Kampala. African ambassadors to South Africa have asked President Jacob Zuma’s government to bring to book perpetrators of the ongoing anti-immigrant attacks that started several weeks ago.
Six people were confirmed dead, scores injured and property, shops, and homes of foreign workers, especially migrant Africans, destroyed.
The Dean of African envoys, also the ambassador of DR Congo to South Africa, Mr Ben M’Poko, last Friday convened a meeting of his counterparts and senior government officials where they discussed justice and compensation for victims.
Uganda’s High Commissioner to South Africa Julius Peter Moto told Daily Monitor in an interview from Pretoria that African members of the diplomatic corp want perpetrators apprehended, justice and compensation dispensed accordingly.
Mr Moto said officials from the Department of Home Affairs (the equivalent of Internal Affairs) indicated that they would increase police deployment in key areas such as KwaZulu-Natal Provincial capital of Durban and in Johannesburg to contain the protests. He also said emergency help centres to help victims had been established.
“But for now, we have not got any official report of attack or fatality involving any Ugandans except one who was reported killed by relatives on Wednesday and two others severely injured in what is believed to be a car robbery,” Mr Moto said.
Many jobless South Africans accuse foreigners of taking jobs in a country where the unemployment rate is above the 24 per cent mark.
According to police, about 112 people have been arrested throughout KwaZulu-Natal and 12 others from the Guateng provincial capital of Johannesburg. “A special task force and an inter-ministerial committee as I speak now have been established by government to follow up on serving justice and compensation,” Mr Moto said.
He said African ambassadors had also held separate meeting with South African Defence minister Nosiviwe Mapisa-Nqakula and Home Affairs minister Malusi Gigaba to chart a way forward on the situation.
Last Friday, President Zuma condemned the attacks and said his government was addressing social and economic issues brought up by citizens. He said immigrants contribute to the nation’s economy while others bring scarce skills.

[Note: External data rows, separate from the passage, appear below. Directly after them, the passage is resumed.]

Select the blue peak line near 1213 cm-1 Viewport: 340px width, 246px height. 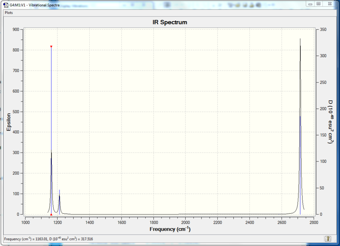(x=60, y=202)
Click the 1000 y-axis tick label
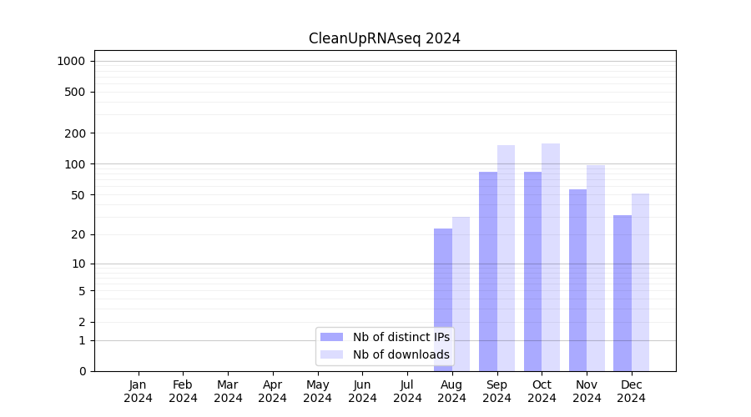751x417 pixels. point(70,61)
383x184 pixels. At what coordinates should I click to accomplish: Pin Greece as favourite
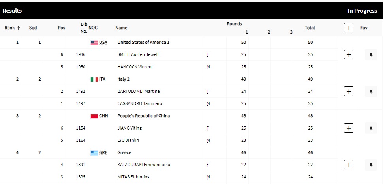click(371, 165)
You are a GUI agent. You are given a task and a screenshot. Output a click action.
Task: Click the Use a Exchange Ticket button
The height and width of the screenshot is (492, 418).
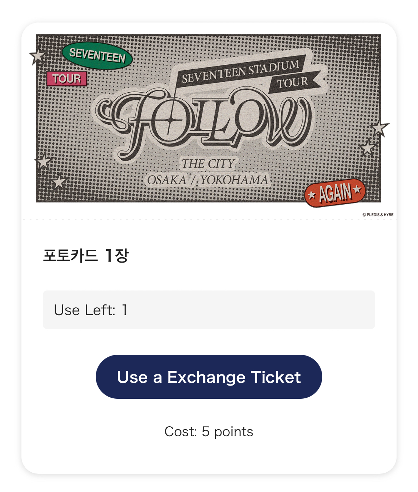pyautogui.click(x=209, y=377)
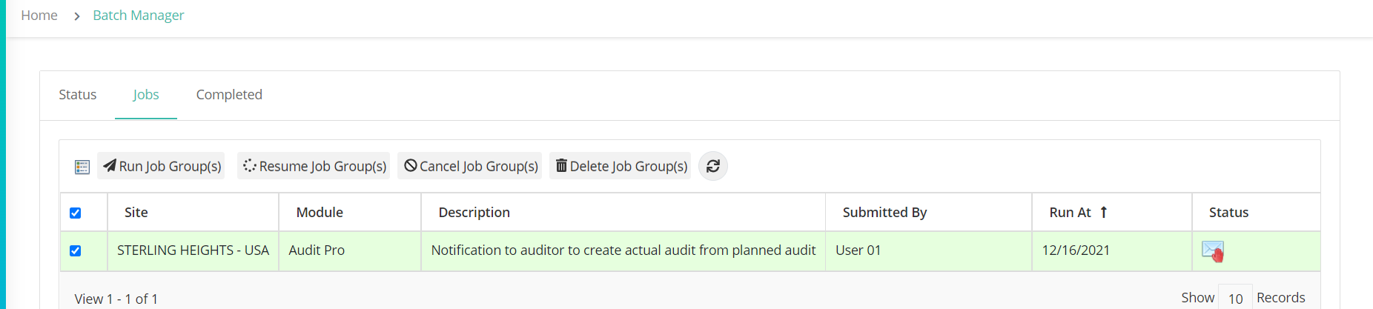
Task: Click Delete Job Group(s) trash button
Action: pyautogui.click(x=621, y=166)
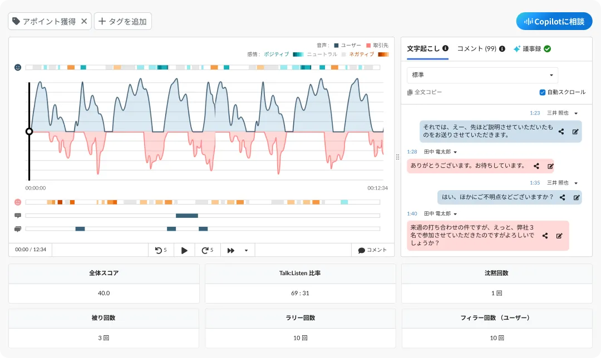Click the タグを追加 button
Screen dimensions: 601x358
tap(122, 22)
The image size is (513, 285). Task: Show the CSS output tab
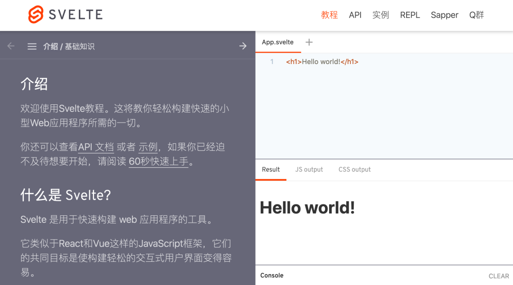coord(354,170)
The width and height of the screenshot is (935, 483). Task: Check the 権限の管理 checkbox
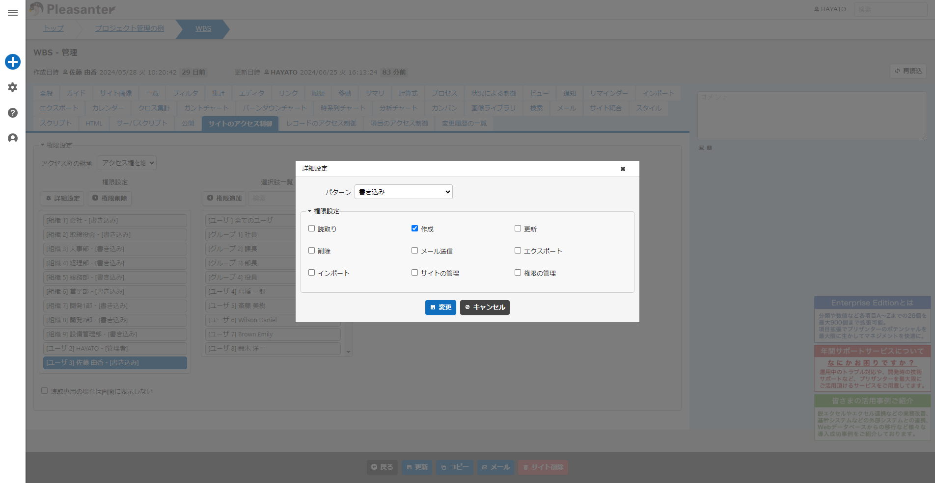(518, 273)
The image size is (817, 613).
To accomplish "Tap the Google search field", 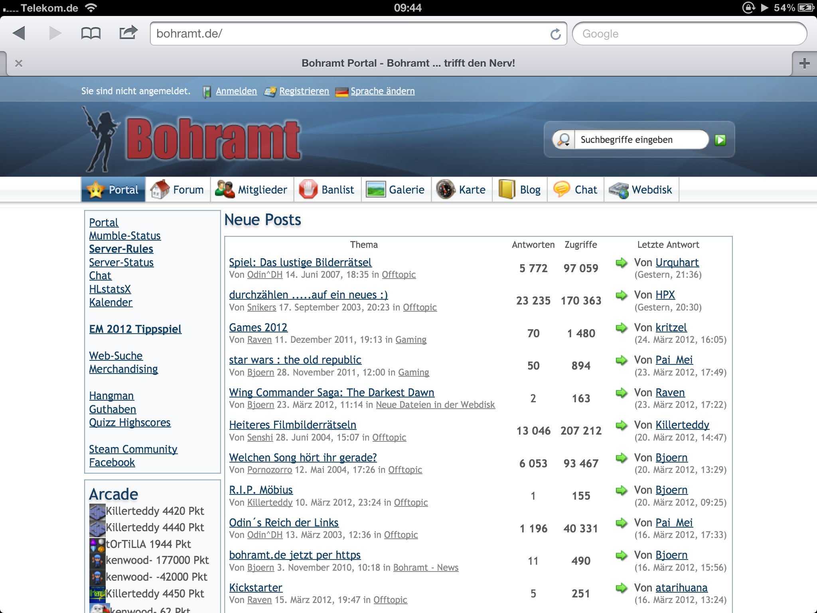I will pyautogui.click(x=689, y=34).
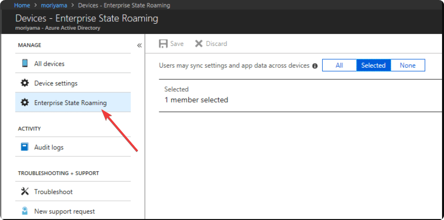
Task: Click the New support request icon
Action: [x=25, y=211]
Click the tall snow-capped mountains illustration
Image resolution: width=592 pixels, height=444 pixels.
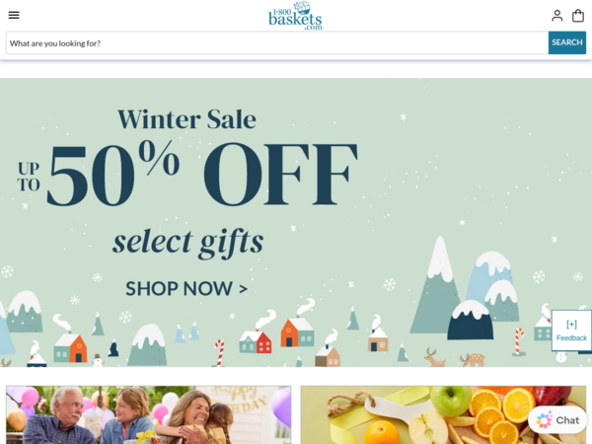click(x=467, y=289)
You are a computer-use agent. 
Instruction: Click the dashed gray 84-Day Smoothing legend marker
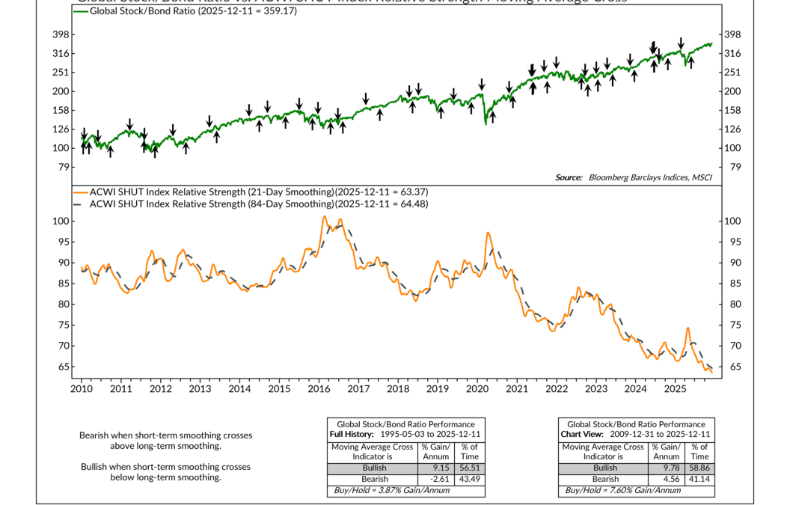[x=80, y=203]
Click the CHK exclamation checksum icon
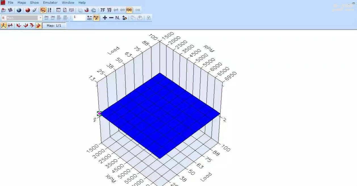357x186 pixels. point(49,10)
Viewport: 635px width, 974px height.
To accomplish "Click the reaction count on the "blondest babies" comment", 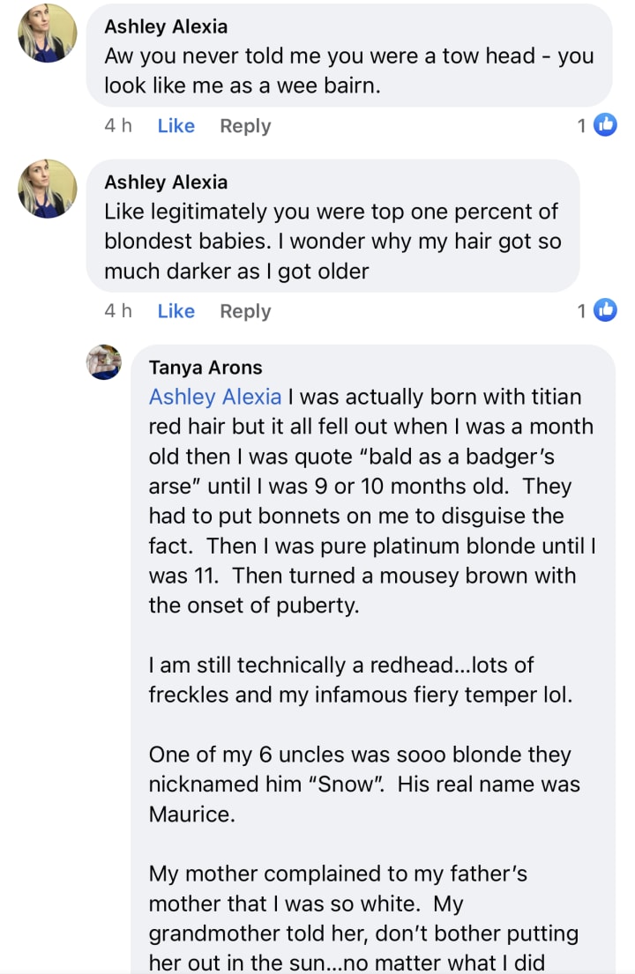I will [582, 311].
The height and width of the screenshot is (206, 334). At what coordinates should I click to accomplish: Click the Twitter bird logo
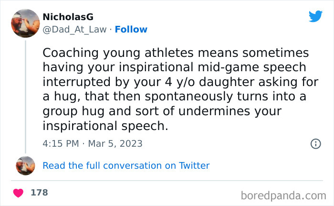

The number of Ugandans living or working in South Africa is believed to be between 100,000 to 200,000, but Mr Moto said it is inconclusive because some go there undocumented and lie low.
Some Ugandans residing in Johannesburg where protests extended late Thursday said they were safe for now.
Mr Zimbe Yahaya, a businessman, said their [Ugandans] aantage is the fact that they confine themselves to urban areas yet protests are mostly in the suburbs.
The Counsellor, Political Affairs at the South African High Commission in Uganda, MS Wendy Swartz, said although her government is yet to issue a statement on compensating families of the victims, the matter “will obviously” be taken forward.
CRISIS TEAM FORMED
In Kampala, the Permanent Secretary in the ministry of Foreign Affairs, Mr James Mugume, told journalists at the weekend they have also established an inter-ministerial crisis team comprising officials from his ministry, Office of the Prime Minister and security agencies to monitor the situation and contact the leadership of Ugandan communities in South Africa.